Wednesday, April 2, 2014

Your morning troll: B.S. chemists need to be supervised, chemical engineers are teh awesome

Believe it or not, I have quite a few things to say, but I wanted to find time for this gem from a 2013 National Academies workshop on undergraduate chemistry education. (You can read it for free at the site, or you can download it, if you register.)

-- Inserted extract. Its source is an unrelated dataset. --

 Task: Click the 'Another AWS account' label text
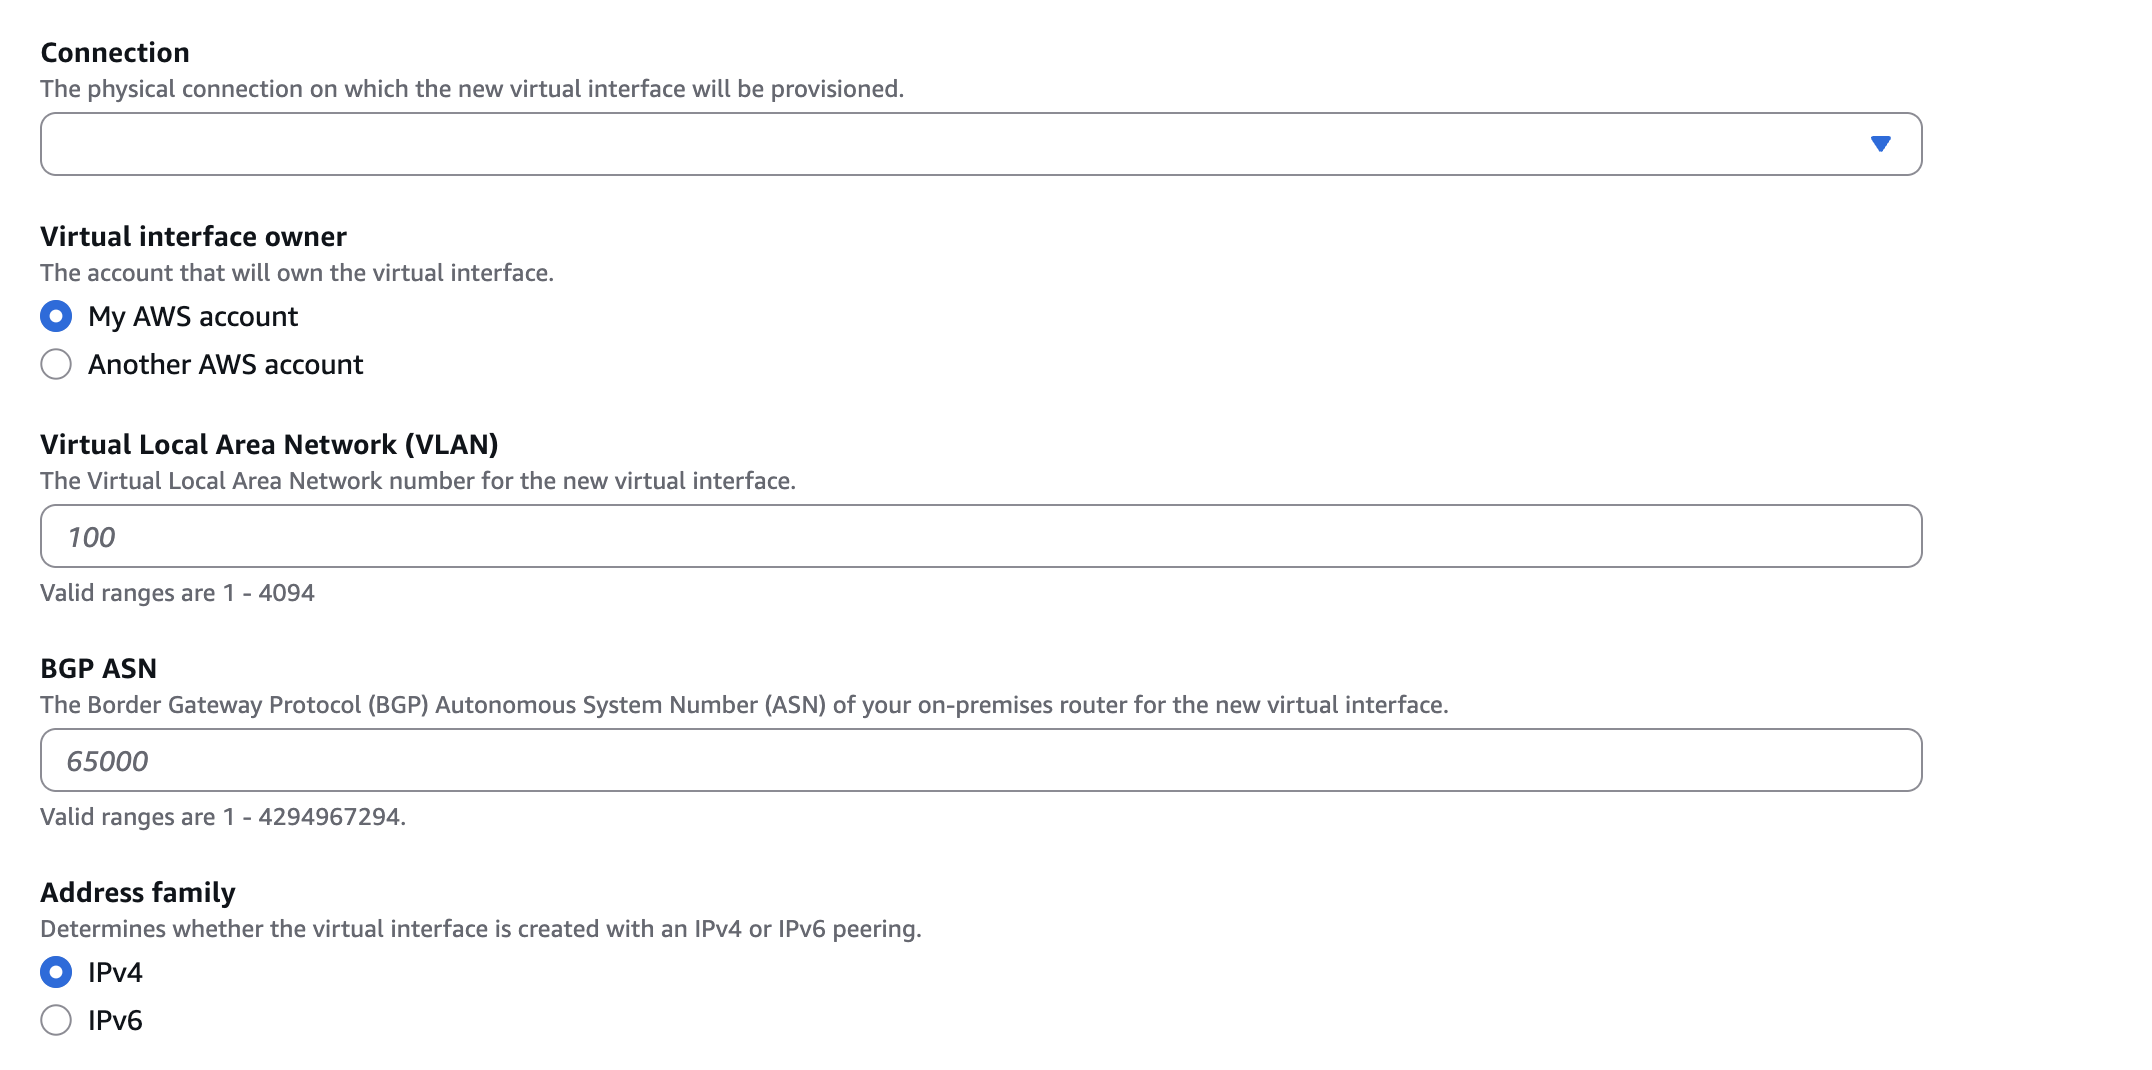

There were lots of professors and representatives from industry at the conference. Here, John Kozarich (president of ActiveX Biosciences), Joel Shulman (professor at the University of Cincinnati), Shannon Bullard (HR director at DuPont), Francine Palmer (Solvay) and Robert Peoples (sustainability director at the Carpet America Recovery Effort) discuss recent graduates in the chemical sciences:
Kozarich and Shulman both thought that students need to have some exposure to interviewing skills, which is in a sense an extension of problem solving. Shulman thought that these kinds of “employability skills” could be incorporated into the new requirement in the ACS guidelines that call for students to have a capstone experience.  
Shulman also asked the panel if the salary premium that chemical engineering graduates receive compared with chemistry graduates is a result of the former having more of these employability skills. Both Palmer and Bullard agreed with that statement completely. Palmer noted that the chemical engineering graduates she hires have much more experience in collaborative problem solving and in presentation skills because those are emphasized in the chemical engineering curriculum. Bullard added that the training focus in chemistry is on independent research in a specific area, not interdisciplinary research in a team context.  
Peoples noted that when a company hires a chemical engineer, it knows that it can assign him or her a problem and the chemical engineer will know how to tackle it and solve it. Chemists with a bachelor’s degree come with the expectation that they will be supervised.
I think that chemists and chemical engineers are typically asked to work on different sorts of problems, but Dr. Peoples' opinion has the air of truthiness around it. I'm skeptical that it is indeed an accurate statement (especially that chemical engineers have magic problem-tackling skills), but what do I know?

UPDATE: Should I nominate Dr. Peoples' for the first-ever Banholzer Award in Truth-Telling about Chemical Employment for his opinion that B.S. chemical engineers have more Git-'Er-Done-ness than B.S. chemists? I am tempted. 

24 comments:

  1. What kind of blurry annoy crap is that!?!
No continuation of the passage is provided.